By Robert S. Reichard, Economics Editor

E arly 2006 performance suggests the current year may not turn out all that badly. Pluses would have to include: the continuing absence of any meaningful upward cost pressures; industry prices that for the most part have been holding up tolerably well; and the new round of trade talks aimed at putting a lid on further Chinese import gains.

Looking at mill production costs first: Hourly pay increases for firms making basic mill products such as yarns and fabrics have advanced at less than a 2-percent annual rate over the past 12 months. And the picture for more highly fabricated textile products such as home furnishings and carpets indicates only a slightly higher 2.5 percent rate of increase. More importantly, virtually all of these modest labor cost hikes are being offset by continuing productivity gains. The implication is that unit labor costs in these key textile sectors have remained pretty much unchanged. Moreover, there is little to suggest these efficiency increases won’t continue through the year and into 2007 and 2008 as well.

Raw material costs would also seem to present few problems. True, cotton is up a few cents from last year, but tags have been backing and filling around current levels for months now — an indication of no real supply/demand imbalances. In the meantime, feedstocks have backed off from recent peaks. One sign of this: Price averages in that area have actually shown a fractional decline from past months’ averages.


Prices Fairly Buoyant, Too

Equally significant for overall industry health is that textile prices haven’t been all that weak, despite earlier talk of a spiraling decline because of Chinese imports. Indeed, on the basic mill front, average quotes are now running better than 3 percent above levels prevailing just a year ago (See chart). Zero in on individual subsectors such as greige goods and finished fabrics, and the gains are equally impressive — 4.5 and 2.5 percent, respectively. The average quote for textile mill products can’t be faulted either — up about 4.5 percent from just one year ago. But much of this latter advance is traceable to the rug and carpet sector, which shows an impressive close-to-9-percent increase. On the other hand, household furnishings have remained pretty much unchanged over this period.

To sum it up, these somewhat improved price levels, when combined with continuing cost containment and domestic production levels that really haven’t fallen that much, suggest mill profits and margins will remain positive through the year and probably into 2007 as well.

Possible Import Relief

There are also a few signs of at least a modest slowdown in incoming Chinese shipments. For one, the United States seems to be becoming a bit more effective in intercepting illegal imports. Thus, according to the US Customs and Border Protection Agency (CBP), an impressive 39 seizures were made during February, including those involving both illegal transshipments and the misdescriptions of merchandise to avoid quotas.
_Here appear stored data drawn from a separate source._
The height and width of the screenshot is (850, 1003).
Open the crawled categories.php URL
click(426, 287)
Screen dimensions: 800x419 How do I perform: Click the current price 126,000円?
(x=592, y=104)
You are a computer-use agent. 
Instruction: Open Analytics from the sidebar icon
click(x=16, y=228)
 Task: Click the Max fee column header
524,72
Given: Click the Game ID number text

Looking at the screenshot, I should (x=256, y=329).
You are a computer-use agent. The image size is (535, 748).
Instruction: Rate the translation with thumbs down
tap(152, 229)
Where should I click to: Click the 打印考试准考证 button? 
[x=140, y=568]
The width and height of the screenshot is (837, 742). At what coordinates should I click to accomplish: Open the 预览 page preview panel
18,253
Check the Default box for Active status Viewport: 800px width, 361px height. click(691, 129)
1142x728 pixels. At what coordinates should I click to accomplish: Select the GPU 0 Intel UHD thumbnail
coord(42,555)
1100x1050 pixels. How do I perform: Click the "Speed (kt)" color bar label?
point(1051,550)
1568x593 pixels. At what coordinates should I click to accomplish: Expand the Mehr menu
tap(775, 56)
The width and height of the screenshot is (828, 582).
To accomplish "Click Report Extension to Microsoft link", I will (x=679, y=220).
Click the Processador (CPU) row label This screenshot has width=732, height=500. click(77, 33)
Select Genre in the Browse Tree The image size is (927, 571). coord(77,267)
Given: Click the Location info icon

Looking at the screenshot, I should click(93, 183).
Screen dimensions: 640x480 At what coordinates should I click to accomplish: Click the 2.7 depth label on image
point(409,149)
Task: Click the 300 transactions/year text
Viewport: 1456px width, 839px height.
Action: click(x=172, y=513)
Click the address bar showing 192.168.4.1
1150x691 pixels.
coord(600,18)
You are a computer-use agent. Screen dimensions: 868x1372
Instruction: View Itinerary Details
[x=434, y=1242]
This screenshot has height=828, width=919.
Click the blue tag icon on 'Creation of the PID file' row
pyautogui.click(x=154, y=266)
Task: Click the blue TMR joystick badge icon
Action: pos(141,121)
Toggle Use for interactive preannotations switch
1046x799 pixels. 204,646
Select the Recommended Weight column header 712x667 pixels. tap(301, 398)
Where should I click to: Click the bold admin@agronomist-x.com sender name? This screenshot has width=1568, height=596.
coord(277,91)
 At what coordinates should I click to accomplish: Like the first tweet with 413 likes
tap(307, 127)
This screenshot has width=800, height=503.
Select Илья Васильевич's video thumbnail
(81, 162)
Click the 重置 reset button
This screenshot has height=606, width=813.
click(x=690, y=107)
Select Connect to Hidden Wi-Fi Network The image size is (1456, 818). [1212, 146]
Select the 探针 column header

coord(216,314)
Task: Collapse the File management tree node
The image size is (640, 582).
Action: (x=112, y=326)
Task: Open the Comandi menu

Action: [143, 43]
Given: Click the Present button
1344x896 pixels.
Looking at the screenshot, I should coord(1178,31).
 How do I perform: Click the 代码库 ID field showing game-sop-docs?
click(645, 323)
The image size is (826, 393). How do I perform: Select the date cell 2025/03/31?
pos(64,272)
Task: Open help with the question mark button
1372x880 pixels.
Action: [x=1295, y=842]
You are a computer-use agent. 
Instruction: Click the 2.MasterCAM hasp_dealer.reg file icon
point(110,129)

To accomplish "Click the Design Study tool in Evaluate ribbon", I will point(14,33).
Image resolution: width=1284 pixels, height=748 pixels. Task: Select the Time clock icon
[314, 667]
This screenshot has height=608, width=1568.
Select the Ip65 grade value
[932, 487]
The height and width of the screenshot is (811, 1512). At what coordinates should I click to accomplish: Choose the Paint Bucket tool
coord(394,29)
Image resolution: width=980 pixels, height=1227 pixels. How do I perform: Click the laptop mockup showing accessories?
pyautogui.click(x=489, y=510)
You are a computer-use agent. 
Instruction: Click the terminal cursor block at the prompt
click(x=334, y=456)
More importantly, there’s now also hope that this month’s meetings between Washington and Beijing officials on restraining Chinese imports will bear some fruit. Beijing statements, for example, have suggested the Chinese might be willing to make some modest adjustments. At this stage of the game, however, it’s hard to see any major policy shifts — despite a growing cry for such changes on the part of many Washington officials.

Meanwhile, further ammunition for action comes from the Washington-based National Council of Textile Organizations (NCTO). NCTO points out that without new moves, China will capture a huge 70 percent of all US textile and apparel imports within 15 months. And with good reason: NCTO figures Beijing quotes dropped an eye-opening 34 percent following the initial removal of quotas, and these prices are still running close to 10 percent under prevailing rest-of-the-world levels.

Statistical Note

New import price data are now being made available by Uncle Sam’s Bureau of Labor Statistics (BLS). Specifically, separate price indexes are now being published monthly for both basic textile mills and the textile mill product sector — replacing the old single, all-inclusive import price yardstick. The new series may be found each month in the BLS import/export price release. Also, sometime early next year, when sufficient historical data on the new series are available, Textile World plans to add these models to its regular “Textile Barometers” table — thus permitting a direct comparison of current domestic and import textile price trends.